→ **WHAT IS ASKED**
Copy out the following listing verbatim, line for line.

───── SUPPLIED ENTRIES ─────

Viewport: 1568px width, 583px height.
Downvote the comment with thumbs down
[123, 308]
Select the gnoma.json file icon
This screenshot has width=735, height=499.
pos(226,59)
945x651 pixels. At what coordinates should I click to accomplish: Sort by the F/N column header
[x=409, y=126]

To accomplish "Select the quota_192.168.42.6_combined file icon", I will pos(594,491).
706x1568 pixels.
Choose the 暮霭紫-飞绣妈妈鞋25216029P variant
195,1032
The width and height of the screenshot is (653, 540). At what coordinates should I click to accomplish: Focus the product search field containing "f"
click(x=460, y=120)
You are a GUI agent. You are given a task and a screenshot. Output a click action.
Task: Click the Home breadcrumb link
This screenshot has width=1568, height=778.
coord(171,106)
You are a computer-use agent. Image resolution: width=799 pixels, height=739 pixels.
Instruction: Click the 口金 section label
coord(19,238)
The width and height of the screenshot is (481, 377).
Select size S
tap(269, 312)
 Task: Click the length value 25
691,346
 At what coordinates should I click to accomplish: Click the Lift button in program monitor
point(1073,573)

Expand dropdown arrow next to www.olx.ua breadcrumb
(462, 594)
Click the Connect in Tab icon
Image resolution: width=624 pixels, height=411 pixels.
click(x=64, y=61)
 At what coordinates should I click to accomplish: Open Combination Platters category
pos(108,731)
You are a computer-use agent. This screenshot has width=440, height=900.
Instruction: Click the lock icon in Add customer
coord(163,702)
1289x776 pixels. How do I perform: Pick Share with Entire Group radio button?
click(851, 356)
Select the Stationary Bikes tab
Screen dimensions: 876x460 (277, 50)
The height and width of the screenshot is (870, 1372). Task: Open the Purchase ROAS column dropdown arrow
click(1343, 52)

─────

→ **WORKED SOLUTION**
Viewport: 1568px width, 583px height.
Downvote the comment with thumbs down
[123, 308]
Select the gnoma.json file icon
This screenshot has width=735, height=499.
pos(226,59)
945x651 pixels. At what coordinates should I click to accomplish: Sort by the F/N column header
[x=409, y=126]

To accomplish "Select the quota_192.168.42.6_combined file icon", I will pos(594,491).
706x1568 pixels.
Choose the 暮霭紫-飞绣妈妈鞋25216029P variant
195,1032
The width and height of the screenshot is (653, 540). At what coordinates should I click to accomplish: Focus the product search field containing "f"
click(x=460, y=120)
You are a GUI agent. You are given a task and a screenshot. Output a click action.
Task: Click the Home breadcrumb link
This screenshot has width=1568, height=778.
coord(171,106)
You are a computer-use agent. Image resolution: width=799 pixels, height=739 pixels.
Instruction: Click the 口金 section label
coord(19,238)
The width and height of the screenshot is (481, 377).
Select size S
tap(269, 312)
 Task: Click the length value 25
691,346
 At what coordinates should I click to accomplish: Click the Lift button in program monitor
point(1073,573)

Expand dropdown arrow next to www.olx.ua breadcrumb
(462, 594)
Click the Connect in Tab icon
Image resolution: width=624 pixels, height=411 pixels.
click(x=64, y=61)
 At what coordinates should I click to accomplish: Open Combination Platters category
pos(108,731)
You are a computer-use agent. This screenshot has width=440, height=900.
Instruction: Click the lock icon in Add customer
coord(163,702)
1289x776 pixels. How do I perform: Pick Share with Entire Group radio button?
click(851, 356)
Select the Stationary Bikes tab
Screen dimensions: 876x460 (277, 50)
The height and width of the screenshot is (870, 1372). Task: Open the Purchase ROAS column dropdown arrow
click(1343, 52)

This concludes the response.